Therefore, it becomes necessary to identify and find a person using information about his or her whole body - tracking a person across cameras by using the overall features of the person as an important supplement to facial information. Thus, scientists in the field of computer vision have gradually begun their study on "ReID" technology.
ReID Enormous Practical Significance and Reliance on Manual Labor
As its name would suggest, Person Re-Identification (ReID) is the re-identification of persons by establishing correspondence between images of persons captured by different cameras that have no overlapping views. When the areas captured by different cameras do not overlap, it will be much more difficult to perform a retrieval due to a lack of sequential information. Therefore, ReID emphasizes the retrieval of a specific person in videos captured by different cameras.
ReID compares the features of a person from an image with the features of another person in different images, and determines whether they are the same person.
If person detection is to determine whether there is a person in an image, then ReID requires a machine to recognize all images of a particular person shot by different cameras. Specifically, it is a person comparison technology implemented based on the overall features of a person by finding one or more images of a person based on a given image of such person.
ReID has wide applications in criminal investigation in public security and image retrieval. In addition, ReID can help mobile phone users achieve image clustering and help retailers and supermarkets get customer trajectories and create commercial value. However, the precision of ReID is not high enough to be profitable currently, and much work still needs to be done manually.
Breaking the Industry Record of ReID and Surpassing Human Experts for the First Time
Research on ReID is very challenging due to the uncertainty in time and location when images are captured. In addition, different lighting, angles, and gestures, as well as occlusion strongly affects detection accuracy.
Thanks to the development of deep learning in recent years, ReID has become technologically mature. For the two most commonly used ReID test sets, Market1501 and CUHK03, the rank-1 identification accuracy have reached 89.9% and 91.8% respectively.
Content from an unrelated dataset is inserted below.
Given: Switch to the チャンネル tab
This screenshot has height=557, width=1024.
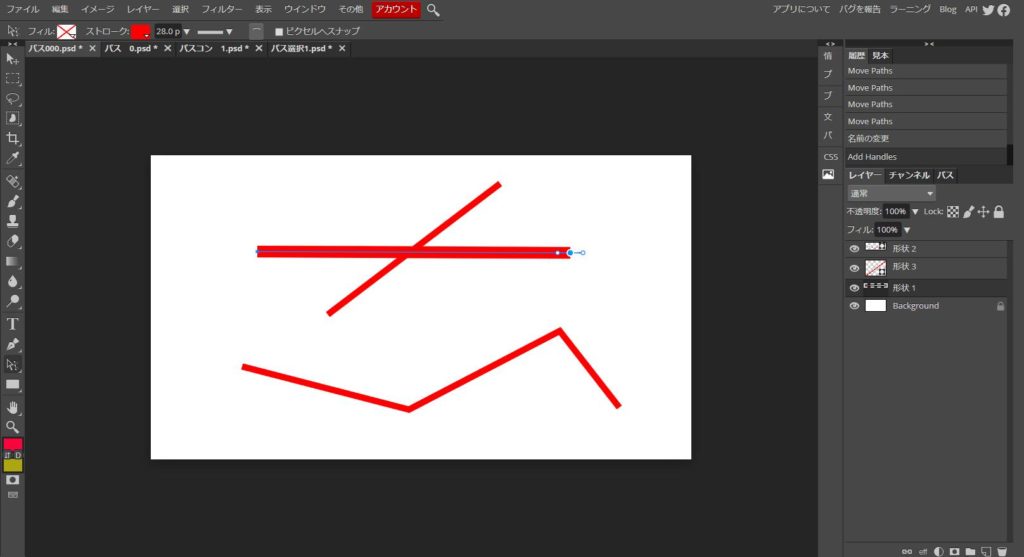Looking at the screenshot, I should (x=909, y=175).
However, there still is a gap between the results and those achievable by human beings. Experiments show that the rank-1 accuracy of a skilled labeler on Market1501 and CUHK03 can reach 93.5% and 95.7%, respectively.
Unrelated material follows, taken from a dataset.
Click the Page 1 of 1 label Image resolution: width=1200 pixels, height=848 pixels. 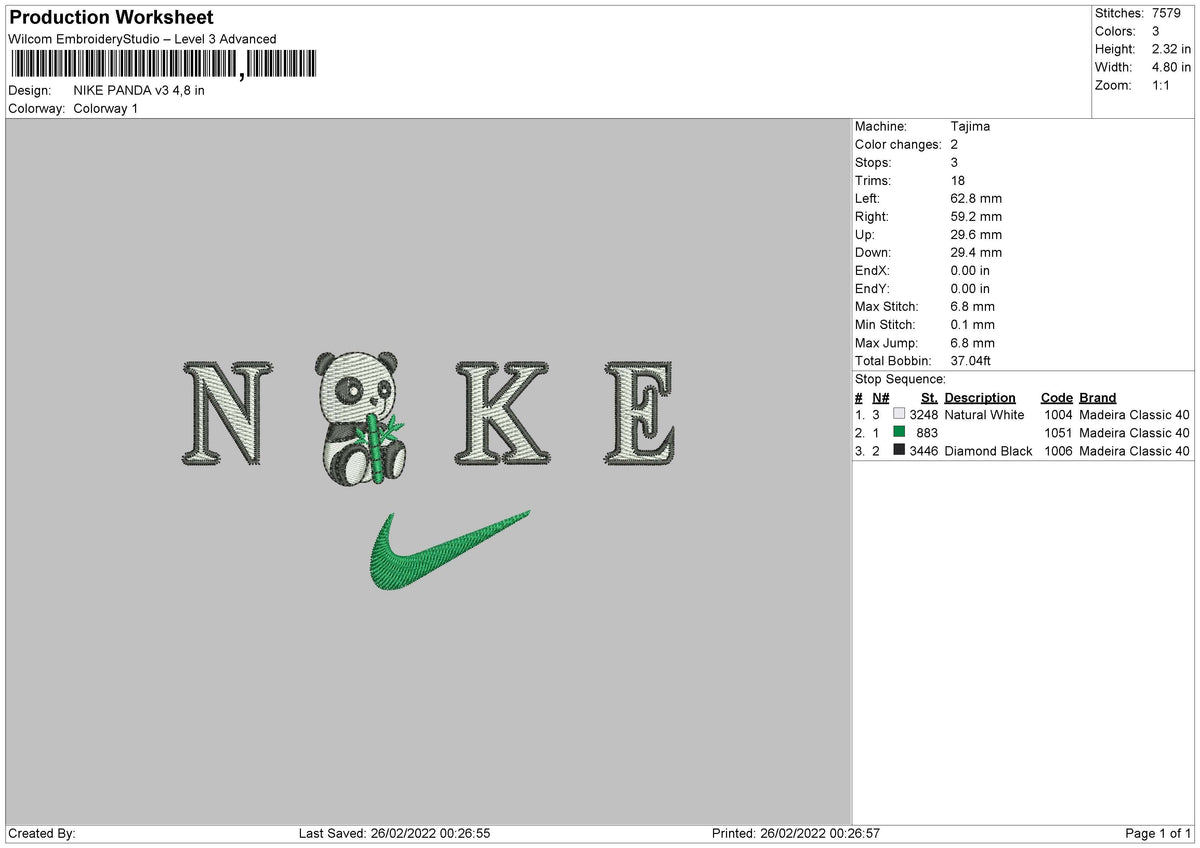click(1159, 833)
In order to test the ReID ability of human beings, the researchers assembled 10 professional labelers to carry out the test. Experiments show that the detection accuracy of a skilled labeler on Market1501 and CUHK03 can reach 93.5% and 95.7%, respectively. This is an exciting result that the current ReID method cannot achieve.
Not too long ago, Face++ (Megvii) made an exciting progress in this research: In an article titled "AlignedReID" published by the research team from the institute of Megvii, the authors proposed a new approach characterized by Dynamic Alignment, Mutual Learning and Re-Ranking, which made the rank-1 accuracy of the machines on Market1501 and CUHK03 reach 94.0% and 96.1% respectively. This is also the first time that machines have outperformed human experts in ReID, setting a record in the industry.
Machines have surpassed human beings in the more complex field of ReID in addition to facial recognition! This offers powerful technology that can be used to comprehend human images or videos.
Sun Jian, chief scientist and head of Megvii, said: "With the revival of deep learning methods in recent years, we have seen that machines have surpassed human beings in solving more and more image perception issues, from facial recognition in 2014 to ImageNet image classification in 2015. I remember that, not long ago, when I talked with my mentor, Dr. Shen Xiangyang (former Global Executive Vice President of Microsoft), I boasted that most perception issues would be resolved in 5-10 years. Today, I am very pleased to see another image perception issue, which is difficult and has great potential for application, has been solved by the algorithm developed by the Megvii team."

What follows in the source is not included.